June 2nd, 2009
NBC Universal Starts a New, Branded Lineup
By Jon Healey
Los Angeles Times
Having flirted with branded entertainment last year, NBC Universal is preparing a full lineup of original online videos that blur the line between content and advertising. It announced the first of these productions today: a series of webisodes called “CTRL,” based on the 2007 short film “CTRL Z.” The series, like the original film, was written and directed by Rob Kirbyson. But the plot has been augmented to give a featured role to Nestea, the Coca-Cola Co. brand that sponsored the production.
The idea behind branded entertainment is to replace interruptive commercials with an integrated message promoting the sponsor’s product(s). Cameron Death, vice president of digital content for NBC Universal, said the company tried that approach for the first time with last year’s “Gemini Division,” a sci-fi whodunit starring Rosario Dawson. Five different brands were featured in the course of the series’ 65 short episodes. To find sponsors for this year’s programming, Death said in an interview, the company took a slate of programs in development to advertisers in January, then worked with the programs’ creators to integrate the brands into the videos.
“CTRL 7” was the story of a beleaguered office worker named Stuart who discovered that he could control the action around him through commands on his computer keyboard. Think of how you might use keyboard shortcuts in a document or photo editing program; that gives you an idea of how Stuart edited reality. For the 10 new episodes, Kirbyson kept the same story line, with one twist: Stuart unlocks the powers of his keyboard by accidentally spilling a can of Nestea Red onto it. The point is to subtly convey that Nestea is “Liquid Awesomeness,” as its trademarked tagline goes.
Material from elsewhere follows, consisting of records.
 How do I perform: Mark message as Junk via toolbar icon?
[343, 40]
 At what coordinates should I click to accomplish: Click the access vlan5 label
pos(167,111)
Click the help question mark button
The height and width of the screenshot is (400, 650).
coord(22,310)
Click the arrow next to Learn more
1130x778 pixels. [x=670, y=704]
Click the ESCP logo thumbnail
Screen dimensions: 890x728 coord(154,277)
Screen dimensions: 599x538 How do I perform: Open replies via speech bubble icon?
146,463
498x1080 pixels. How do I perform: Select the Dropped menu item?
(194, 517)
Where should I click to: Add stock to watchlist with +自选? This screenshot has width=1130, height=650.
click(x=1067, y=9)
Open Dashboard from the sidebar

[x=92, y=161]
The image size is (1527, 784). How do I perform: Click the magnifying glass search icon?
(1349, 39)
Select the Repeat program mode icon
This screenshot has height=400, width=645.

Death said Kirbyson was given “complete free rein” to tell the story as he wished, with the provison that he find a way to work Nestea into it. The sponsor consulted with NBC Universal on how its brand would be portrayed, Death said, “but it’s still a writer’s product.” That’s the company’s general approach to branded entertainment: although the program creators are briefed about the brand and the attributes the sponsor wants to promote, “we still want them to do what they do, which is tell great stories.” He added that “CTRL” is a good example of what branded entertainment isn’t: “It isn’t Stuart looking straight into the camera and talking about how great Nestea Red is.”
To some media watchdogs, that’s precisely the problem. They complain that the practice isn’t transparent enough, and should be more clearly labeled as advertising. Not surprisingly, Death disagreed. “I think viewers are infinitely more intelligent than we sometimes give them credit for,” he said. For Coca-Cola to reap the full benefits of its sponsorship, “CTRL” fans need to know that Nestea is bringing it to them—and viewers are smart enough to understand that. “It’s a really interesting balance,” he said. “I don’t think there’s anything less honest about it.”
NBC Universal plans to distribute “CTRL” this summer through a variety of channels, including Hulu.com, cable video-on-demand services and a dedicated website. Death was coy about the rest of this year’s digital line-up, saying only, “We have a lot in the pipeline.”